In the blink of an eye or a single heartbeat fifty years can fall away and bring memories back to life. We, the Lovington class of 1969, met in our hometown for a reunion. The first event was a meet and greet hosted by Becky Salsman Roell. Some faces were immediately recognized, but many had to be identified by name tags (thank goodness for them).
Friday Night was an uproarious evening at The Drylands Brewery. Who knew Lovington would have a craft brewery? We laughed, chattered, shared pizza and beer, and moved from table to table trying to play catch-up over fifty years. I have to say it was such a good time. Lines fell away and completely disappeared. Not the lines caused by age or wrinkles, but the lines we worried about in our youth. We learned those lines no longer mattered. Truly, they didn’t matter then, we just didn’t realize it.
Front L to R: Sandy Chambers Pollard, Kathy Kelch Black, Mary Ann McKown, Betty Edison Back Row L to R: Winona Bennett Cross, Deena Judy Faulkner Fulton, Bobbie Ellis
Those of us who attended Taylor Junior High were surprised to have Mr. Gary Duncan and his family come to the reunion. He was our math teacher. I introduced myself to him. He said he remembered me. It sure wasn’t because I was a math whiz. I think my mother took in ironing from him.
His legacy continues in the garage bands of our youth. He taught many of the young men to play guitars and perform. Any one of us is likely to remember Ronnie Phillips and his bands.
Saturday morning was a special treat. We toured the high school. It was awesome in many ways. The things that remained the same flooded our hearts. We were in awe of the things that changed–like the now fancy cafeteria. The gym was almost the same. The roar of pep rallies and basketball games was tangible. I loved pep rallies because I could be loud without anyone caring. Jan Haynes Kindel declined an invitation to lead us in a cheer–something about her knees.
Never mind, the spirit was there. Does it ever leave?
We walked down a hall of classrooms and found the room that Mr. Hamzy taught so many of us in. Carol Hamzy Schultz started crying. Her tears led to more tears of nostalgia. It was the most bittersweet time of the weekend. We sat in the desks and pretended to be students once more.

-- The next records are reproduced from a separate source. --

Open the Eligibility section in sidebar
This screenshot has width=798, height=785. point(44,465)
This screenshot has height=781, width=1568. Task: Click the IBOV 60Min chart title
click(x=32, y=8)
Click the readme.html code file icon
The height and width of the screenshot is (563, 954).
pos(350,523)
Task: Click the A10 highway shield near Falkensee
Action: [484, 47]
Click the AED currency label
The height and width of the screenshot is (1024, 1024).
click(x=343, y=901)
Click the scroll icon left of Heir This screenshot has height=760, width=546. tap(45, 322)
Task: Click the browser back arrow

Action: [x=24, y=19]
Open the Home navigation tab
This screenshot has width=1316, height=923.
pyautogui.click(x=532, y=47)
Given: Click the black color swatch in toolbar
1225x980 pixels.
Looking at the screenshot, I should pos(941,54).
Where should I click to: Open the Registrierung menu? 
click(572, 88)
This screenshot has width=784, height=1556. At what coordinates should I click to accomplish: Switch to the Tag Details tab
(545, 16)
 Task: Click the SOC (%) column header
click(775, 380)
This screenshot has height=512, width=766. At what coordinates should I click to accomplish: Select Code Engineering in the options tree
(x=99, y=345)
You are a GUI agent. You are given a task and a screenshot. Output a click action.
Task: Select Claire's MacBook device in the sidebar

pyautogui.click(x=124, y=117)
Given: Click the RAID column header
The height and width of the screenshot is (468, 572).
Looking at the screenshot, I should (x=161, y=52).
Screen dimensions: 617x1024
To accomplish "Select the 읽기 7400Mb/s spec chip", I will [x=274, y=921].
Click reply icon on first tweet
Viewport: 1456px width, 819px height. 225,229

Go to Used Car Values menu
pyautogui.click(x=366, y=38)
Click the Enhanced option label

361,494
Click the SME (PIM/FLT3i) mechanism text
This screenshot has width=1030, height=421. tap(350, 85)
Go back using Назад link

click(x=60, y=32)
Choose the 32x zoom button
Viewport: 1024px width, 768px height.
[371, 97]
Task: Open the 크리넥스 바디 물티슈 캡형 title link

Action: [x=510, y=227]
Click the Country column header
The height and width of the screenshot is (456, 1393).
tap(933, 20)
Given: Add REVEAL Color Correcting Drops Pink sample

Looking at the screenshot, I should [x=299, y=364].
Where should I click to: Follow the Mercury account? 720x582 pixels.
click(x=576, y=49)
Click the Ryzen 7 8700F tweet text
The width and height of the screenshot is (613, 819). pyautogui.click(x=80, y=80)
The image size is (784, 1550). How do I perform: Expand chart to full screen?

Time for lunch! Where else but Ole Jax. Cheeseburgers, Pancho Burgers, Frito Pies, Henny Pennys, Vanilla Cream Dr. Peppers.
The dance was held at OUR Youth Center. The one where we spent so much time dancing and day dreaming. I wasn’t able to go to the dance because my husband was sick, but several of my classmates shared their photos. I know I missed a lot of great music, And, laughs.
The reunion raised $660 for the Youth Center. It is heartwarming to know that a place our generation started is still a vibrant part of the community. L to R: Joyce Young, Youth Center Representative, Janis Chaffin, Martha Williams Rogriguez
The weekend was joyous and memorable. That being said we felt the presence of our classmates who have passed away. We’ve lost almost 60 from a class of 233.
We wanted our class song to be “Born to be Wild”, but the faculty didn’t care for it. So, we were given “Turn, Turn, Turn” as our song. A few years later it was changed to “Born to be Wild”. We came to our fifty year reunion with perhaps a hint of trepidation. It wasn’t necessary. There will be more reunions in the future.